Here are two examples, micro-experiences that happened to me this past week, and that may help convey, in a small way, the wonder of it all.
Experience 1. I participated in a conference of the Israel Knowledge Managers’ forum yesterday. Yigal Chamish, founder and mover of the forum, was using his tiny digital camera to snap stills and videos of the attendees in action; he’d go to his notebook every now and then and, using its wireless link, would upload the stills to Flickr and the videos to YouTube. When I saw this (he was sitting in a seat right in front of me) I used my Blackberry to find Yigal’s photostream on Flickr, downloaded a photo of myself in my seat (taken minutes earlier), and emailed it to my wife back at home, so she’d see where I was.
To summarize: Yigal was taking photos, and sending them to a server on a far continent; I was pulling them back and sending them to another city; all wirelessly, all nearly in real time, all without needing to exchange links, URLs, or anything. He was putting us on Flickr; that knowledge sufficed. And this trans-oceanic action was as easy as using a USB drive within the same room.
Experience 2. After returning from my trip to Redmond, I was talking on the phone to my daughter in Europe. I told her how icy the roads were in Seattle, and mentioned a clip I’d seen on YouTube of the SUV driver in Portland, OR, who was careening and bumping into cars like a hockey puck! I tried to describe the scene, but two sentences into that my daughter says “Wow! He’s really driving like crazy!” “How do you know?” “Why, I’m watching it!”
So, again: a guy in Portland shot a video and uploaded it; I mentioned it in Israel, and in a minute she’s watching it on another continent. Here, too, no need to exchange pointers; it was an SUV, it was on YouTube, that was enough to locate it in a minute. Wouldn’t have been easier if we were in the same room.
The point: one key attribute of Web 2.0 is that it allows remote people, not just to share “rich content”, but to share the experience of watching it together, of discussing it; to share what they’re seeing, what’s happening around them, with others all over the planet, practically in real time. It’s a new modality of togetherness, enabled by technology, but driven by people using it.
And now, the test: Find the SUV. Find the pictures of our KM forum. If it takes you more than 3 minutes to get them on your screen, you’d better consider doing something about your state of knowledge; you don’t want to be left behind!
Comments (6)
tagged: flickr, social computing, Web 2.0, YouTube


Comments
Feb 03 | MacGyver said:
Hehe, awsome. When you start to think about it, it’s amazing how easy it has become to access and share a lot of information very quickly. The examples you describe also show how small the world really has become. Anyone on this planet can reach a gigantic amount of people with minimal effort. Interesting indeed.

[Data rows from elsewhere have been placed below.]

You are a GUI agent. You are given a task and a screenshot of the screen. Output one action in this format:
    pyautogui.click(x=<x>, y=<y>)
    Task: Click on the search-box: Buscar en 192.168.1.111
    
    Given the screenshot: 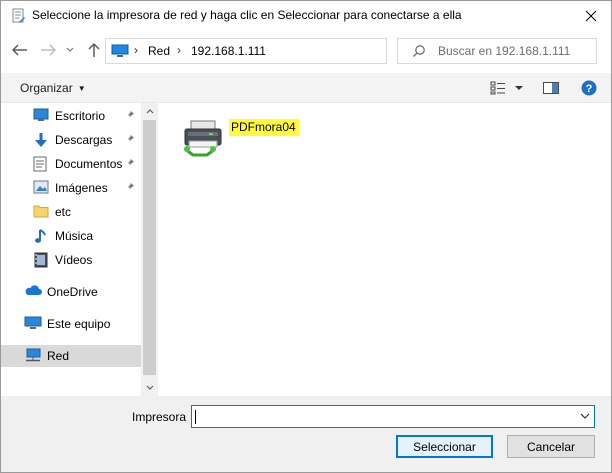 What is the action you would take?
    pyautogui.click(x=497, y=51)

Feb 06 | Herve Kabla said:
Got it!
SUV driver: http://www.youtube.com/watch?v=Vt9Tv40gmdc
Forum pictures: http://www.flickr.com/groups/14422437@N00/
The key point here is that all thoise data are remarquably indexed by Google, and a simple text search on Google provides the answer almost immediately.
So, I’m more impressed by Google and text based indexing, than Web 2.0, aren’t you?

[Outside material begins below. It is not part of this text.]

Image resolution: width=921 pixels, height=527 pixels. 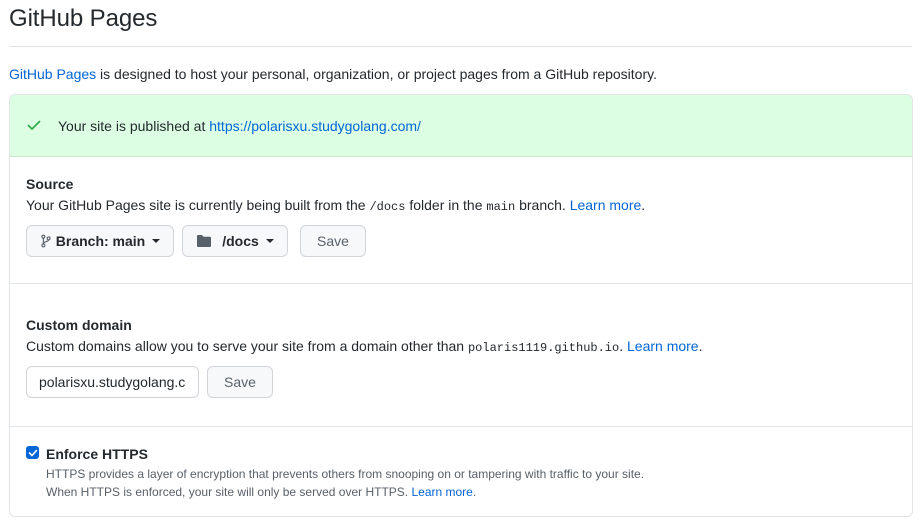 What do you see at coordinates (644, 205) in the screenshot?
I see `source-desc-part: .` at bounding box center [644, 205].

Feb 06 | Nathan Zeldes said:
Right on for the video, Herve… the flickr link is still not to the photos.
Arguably if there was no Web 2.0 there would be nothing for Google to index in this space… but whether you use Google (bless it!) or Flickr or whatever, the fact is that Web 2.0 netizens can and do share and find stuff “almost immediately”. The finding part has been around for a while, but the uploading and the mindset is more recent. Powerful stuff!
Feb 16 | Ted E. said:
Wow! Taking photos, posting them and then viewing them all in almost real time. Incredible. And your daughter did search on YouTube while you talked to her on the phone? Fantastic. Never knew one could do that. It’s posts like this —in 2007 - that Intel’s stock continues to tank; your company is just know figuring this out.
Feb 17 | Nathan Zeldes said:
Well, Ted, YOU know one can do that, and I know one can do that, and many people - including many at Intel and at other companies - know it too. But countless others, including many in the industry, don’t know it at all, or have only a vague awareness that fails to penetrate to the underlying significance. So perhaps I’m writing for the latter; or perhaps for the former, to share a way to explain it to their coworkers that I found effective; or perhaps I’m just blogging something that I found interesting (which is what blogging is really all about, isn’t it?)
Apr 17 | susan eustis said:
Web 2.0 appears to be positioned to drive further growth of the Internet because of the flexible systems capability.